A maximum of three cups a day is associated with a lower risk of stroke and fatal heart disease.

SAINT PETERSBURG, Fla. — Break out the coffee mug...or three!

According to a new study from the European Society of Cardiology shared by Science Daily, light-to-moderate coffee drinking is now associated with some health benefits. 

Those health benefits include a lower risk of stroke and fatal heart disease.

Science Daily shared a quote from study author Dr. Judit Simon, of the Heart and Vascular Centre, Semmelweis University in Budapest, Hungary. 

"Our results suggest that regular coffee consumption is safe, as even high daily intake was not associated with adverse cardiovascular outcomes and all-cause mortality after a follow-up of 10 to 15 years," Dr. Simon said. "Moreover, 0.5 to 3 cups of coffee per day was independently associated with lower risks of stroke, death from cardiovascular disease, and death from any cause." 

According to multiple sources, coffee is one of the most consumed beverages in the world. Science Daily reports that still, there is little known about the long-term impacts of regular consumption on cardiovascular health. 

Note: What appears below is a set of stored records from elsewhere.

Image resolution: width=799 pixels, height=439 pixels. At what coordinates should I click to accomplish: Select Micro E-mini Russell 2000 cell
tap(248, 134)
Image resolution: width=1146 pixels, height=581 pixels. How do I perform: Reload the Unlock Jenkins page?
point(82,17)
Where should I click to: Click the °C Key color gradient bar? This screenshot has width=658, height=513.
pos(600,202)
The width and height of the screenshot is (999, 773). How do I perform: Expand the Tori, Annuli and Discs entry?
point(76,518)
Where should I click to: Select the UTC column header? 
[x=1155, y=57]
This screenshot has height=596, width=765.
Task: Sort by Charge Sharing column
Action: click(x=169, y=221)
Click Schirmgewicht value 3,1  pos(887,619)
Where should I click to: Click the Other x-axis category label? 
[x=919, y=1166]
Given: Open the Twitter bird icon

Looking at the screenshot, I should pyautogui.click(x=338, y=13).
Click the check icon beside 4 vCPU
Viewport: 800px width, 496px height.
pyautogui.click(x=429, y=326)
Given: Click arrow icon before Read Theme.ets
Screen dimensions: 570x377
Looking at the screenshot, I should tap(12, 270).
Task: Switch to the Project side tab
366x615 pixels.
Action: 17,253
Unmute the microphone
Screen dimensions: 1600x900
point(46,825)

Here is Science Daily's breakdown of the latest study:

"This study investigated the association between usual coffee intake and incident heart attack, stroke and death. The study included 468,629 participants of the UK Biobank with no signs of heart disease at the time of recruitment. The average age was 56.2 years and 55.8% were women.

Participants were divided into three groups according to their usual coffee intake: none (did not consume coffee on a regular basis, 22.1%), light-to-moderate (0.5 to 3 cups/day, 58.4%) and high (more than 3 cups/day, 19.5%).

The researchers estimated the association of daily coffee consumption with incident outcomes over a median follow-up of 11 years using multivariable models. The analyses were adjusted for factors that could influence the relationship including age, sex, weight, height, smoking status, physical activity, high blood pressure, diabetes, cholesterol level, socioeconomic status, and usual intake of alcohol, meat, tea, fruit and vegetables.

Compared to non-coffee drinkers, light-to-moderate consumption was associated with a 12% lower risk of all-cause death (hazard ratio [HR]=0.88, p<0.001), 17% lower risk of death from cardiovascular disease (HR=0.83, p=0.006), and 21% lower risk of incident stroke (HR=0.79; p=0.037).

To examine the potential underlying mechanisms, the researchers analysed the association between daily coffee intake and heart structure and function over a median follow-up of 11 years. For this, they used data from 30,650 participants who underwent cardiac magnetic resonance imaging (MRI), which is considered the gold standard for the assessment of cardiac structure and function."